Agritech has spent years learning that adoption depends heavily on trust, culture and behaviour change. Farmers will not use technology simply because it exists. It must fit workflows, economics and generational habits, with trusted peer validation playing a critical role.
Biotech and healthcare increasingly face similar challenges. The science may be extraordinary, but if trust is absent — whether from clinicians, regulators or patients — innovation stalls.
“Collaboration requires a business plan.”
Collaboration requires design, not just enthusiasm. Cross-sector partnerships sound exciting in theory, but successful collaboration requires structure, alignment and a genuine desire for shared outcomes. Innovation ecosystems do not thrive on enthusiasm alone. They need intentional design.
The Medici family did not accidentally create the Renaissance.
For biotech leaders, this matters because the next generation of breakthroughs will increasingly sit between sectors rather than inside them. But interdisciplinary collaboration only works when incentives, commercial models and shared outcomes are clearly defined. The organisations that build those frameworks early will move faster than those relying on informal networks alone.

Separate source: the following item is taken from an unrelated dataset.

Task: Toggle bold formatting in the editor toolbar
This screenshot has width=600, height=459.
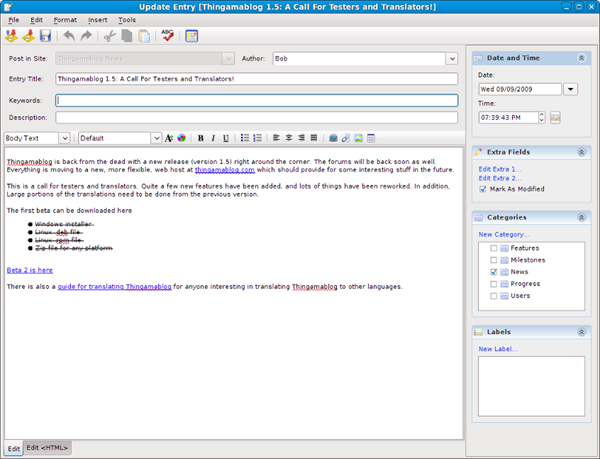Action: [200, 138]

Biotech leaders are no longer looking only within biotech for inspiration.
Questions from the audience allowed me to share examples of how agritech has learned from aerospace through Earth observation, from navigation systems through GPS and autonomous vehicles, and from advanced manufacturing and climate science — all converging to support precision farming.

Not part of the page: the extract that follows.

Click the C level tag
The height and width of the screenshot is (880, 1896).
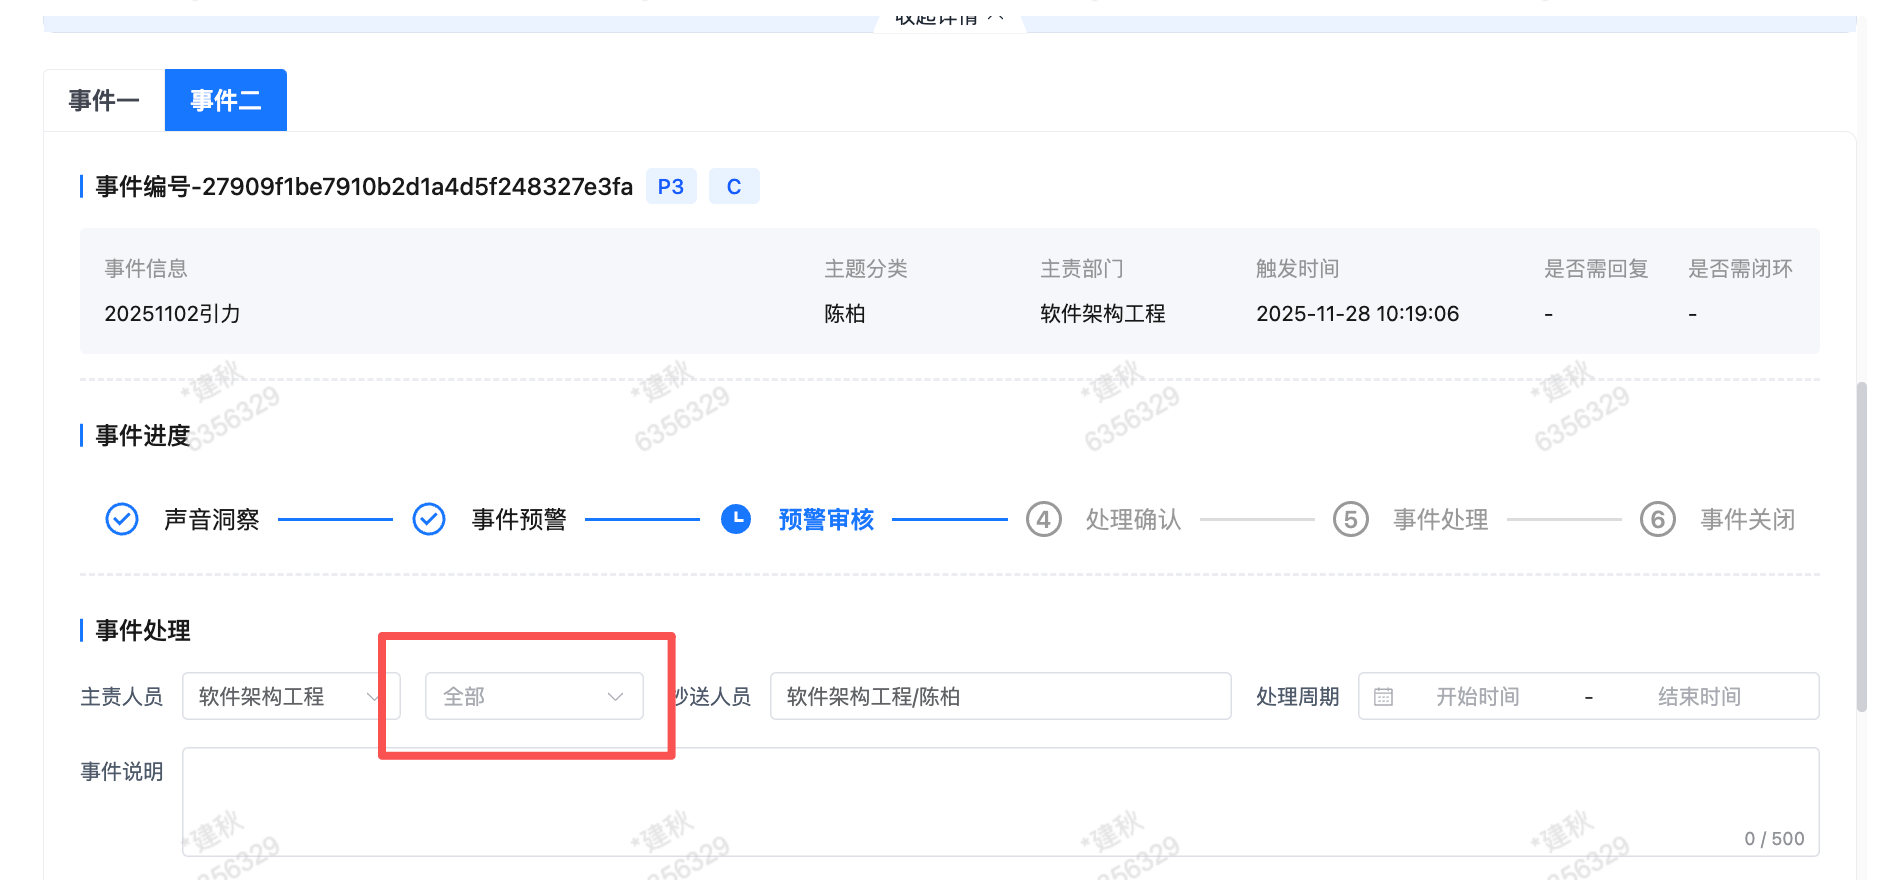click(x=733, y=187)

The most transformative ideas often arrive from outside the room.
That principle sits at the heart of the Agri-TechE Agri-Tech Meets series of events, which deliberately brings together sectors including space, healthcare and navigation to explore where innovation collides and new thinking emerges.
The opportunity for biotech founders is to actively look beyond their own sector for ideas, business models and technologies that can unlock competitive advantage. Some of the most disruptive innovation now comes from recombining existing capabilities across industries rather than inventing entirely new ones in isolation.
If we want transformational breakthroughs in healthcare, food systems and sustainability, we need to become far more comfortable working across disciplines, industries and cultures. Because that is where the rules of the game truly begin to change.